La procédure a été clôturée par ordonnance en date du 19 août 2025.

MOTIFS DE LA DECISION

L'acquéreur a entendu fonder son action dirigée contre le vendeur sur la garantie des vices cachés dont le siège réside dans les dispositions des articles 1641 et suivants du code civil. Toutefois, il a expressément renoncé à engager l'action rédhibitoire en vue d'obtenir la résolution du contrat de vente et s'est explicitement situé sur le terrain de l'action estimatoire afin d'obtenir une réfaction de prix, selon l'alternative exposeé à l'article 1644 du code civil. L'article en question énonce que :

« Dans le cas des articles 1641 et 1643, l'acheteur a le choix de rendre la chose et de se faire restituer le prix, ou de garder la chose et de se faire rendre une partie du prix. »

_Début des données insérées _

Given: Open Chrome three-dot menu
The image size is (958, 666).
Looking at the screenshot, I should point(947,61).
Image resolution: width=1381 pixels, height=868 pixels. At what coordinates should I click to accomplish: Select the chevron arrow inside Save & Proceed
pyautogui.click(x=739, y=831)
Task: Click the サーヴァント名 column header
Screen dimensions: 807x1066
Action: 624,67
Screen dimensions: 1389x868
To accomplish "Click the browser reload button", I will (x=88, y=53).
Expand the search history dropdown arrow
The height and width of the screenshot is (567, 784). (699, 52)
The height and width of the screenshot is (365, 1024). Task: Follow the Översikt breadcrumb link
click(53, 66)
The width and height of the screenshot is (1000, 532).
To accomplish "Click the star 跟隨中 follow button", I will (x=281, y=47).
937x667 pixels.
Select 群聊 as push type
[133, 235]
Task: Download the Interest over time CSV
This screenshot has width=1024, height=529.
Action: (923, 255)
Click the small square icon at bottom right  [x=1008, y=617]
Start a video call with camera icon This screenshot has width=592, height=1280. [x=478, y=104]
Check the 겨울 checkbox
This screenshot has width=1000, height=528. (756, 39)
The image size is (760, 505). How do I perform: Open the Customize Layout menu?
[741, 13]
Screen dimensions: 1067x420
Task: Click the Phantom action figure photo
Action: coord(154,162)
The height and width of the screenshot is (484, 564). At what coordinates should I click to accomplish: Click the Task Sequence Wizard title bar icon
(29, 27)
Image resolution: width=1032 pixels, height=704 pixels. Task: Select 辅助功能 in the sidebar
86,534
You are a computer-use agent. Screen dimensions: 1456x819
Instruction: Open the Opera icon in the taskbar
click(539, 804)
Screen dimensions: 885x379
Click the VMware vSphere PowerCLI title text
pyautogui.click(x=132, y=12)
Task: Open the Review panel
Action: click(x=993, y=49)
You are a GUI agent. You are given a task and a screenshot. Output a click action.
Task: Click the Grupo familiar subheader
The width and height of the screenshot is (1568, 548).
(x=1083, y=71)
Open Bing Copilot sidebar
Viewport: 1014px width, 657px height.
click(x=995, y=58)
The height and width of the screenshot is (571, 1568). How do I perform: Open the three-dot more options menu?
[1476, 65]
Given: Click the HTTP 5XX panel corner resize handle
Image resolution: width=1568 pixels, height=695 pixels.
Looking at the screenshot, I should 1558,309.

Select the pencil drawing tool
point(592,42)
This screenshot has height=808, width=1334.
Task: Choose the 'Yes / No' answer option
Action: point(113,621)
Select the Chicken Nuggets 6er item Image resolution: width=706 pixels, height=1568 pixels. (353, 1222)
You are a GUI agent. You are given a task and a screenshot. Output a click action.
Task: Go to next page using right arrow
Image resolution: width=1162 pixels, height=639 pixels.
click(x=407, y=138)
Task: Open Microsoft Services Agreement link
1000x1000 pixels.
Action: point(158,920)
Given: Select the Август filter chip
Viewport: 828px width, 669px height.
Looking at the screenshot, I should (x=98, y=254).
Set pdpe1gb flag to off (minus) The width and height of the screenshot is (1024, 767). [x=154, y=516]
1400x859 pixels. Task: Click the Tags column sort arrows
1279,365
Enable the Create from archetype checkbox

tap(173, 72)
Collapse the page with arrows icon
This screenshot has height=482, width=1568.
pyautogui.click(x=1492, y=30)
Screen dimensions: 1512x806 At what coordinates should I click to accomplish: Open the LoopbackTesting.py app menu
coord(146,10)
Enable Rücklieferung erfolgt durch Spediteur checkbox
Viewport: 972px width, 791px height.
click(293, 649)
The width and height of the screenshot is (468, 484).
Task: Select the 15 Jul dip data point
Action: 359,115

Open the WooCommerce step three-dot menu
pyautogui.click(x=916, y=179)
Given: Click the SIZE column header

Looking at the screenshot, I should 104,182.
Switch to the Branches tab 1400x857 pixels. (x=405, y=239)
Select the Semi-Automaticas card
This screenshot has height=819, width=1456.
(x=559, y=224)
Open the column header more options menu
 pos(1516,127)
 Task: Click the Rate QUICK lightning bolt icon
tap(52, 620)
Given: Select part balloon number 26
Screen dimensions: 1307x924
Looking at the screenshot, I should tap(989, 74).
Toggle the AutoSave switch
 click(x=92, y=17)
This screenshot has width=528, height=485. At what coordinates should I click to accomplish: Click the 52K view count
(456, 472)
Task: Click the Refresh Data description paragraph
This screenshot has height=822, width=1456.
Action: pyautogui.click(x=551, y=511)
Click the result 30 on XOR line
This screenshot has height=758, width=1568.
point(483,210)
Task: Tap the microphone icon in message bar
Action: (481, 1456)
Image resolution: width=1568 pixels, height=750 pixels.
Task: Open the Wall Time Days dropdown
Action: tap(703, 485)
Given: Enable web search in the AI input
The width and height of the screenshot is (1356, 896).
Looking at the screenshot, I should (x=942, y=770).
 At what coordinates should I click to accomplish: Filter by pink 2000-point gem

Cependant, M. [X] n'a pas expressément sollicité le remboursement de la part surnuméraire du prix correspondant à la moins-value affectant l'immeuble du fait des désordres consécutifs à des vices cachés mais a demandé la condamnation du vendeur à lui payer une indemnité réparatrice du préjudice matériel et de jouissance subis.

Il convient, à cet égard, de rappeler que l'action en responsabilité contractuelle de droit commun peut être entreprise concurremment à l'action rédhibitoire ou estimatoire (Cass. 3° Civ. 14 décembre 2017 n° 16- 24. 170).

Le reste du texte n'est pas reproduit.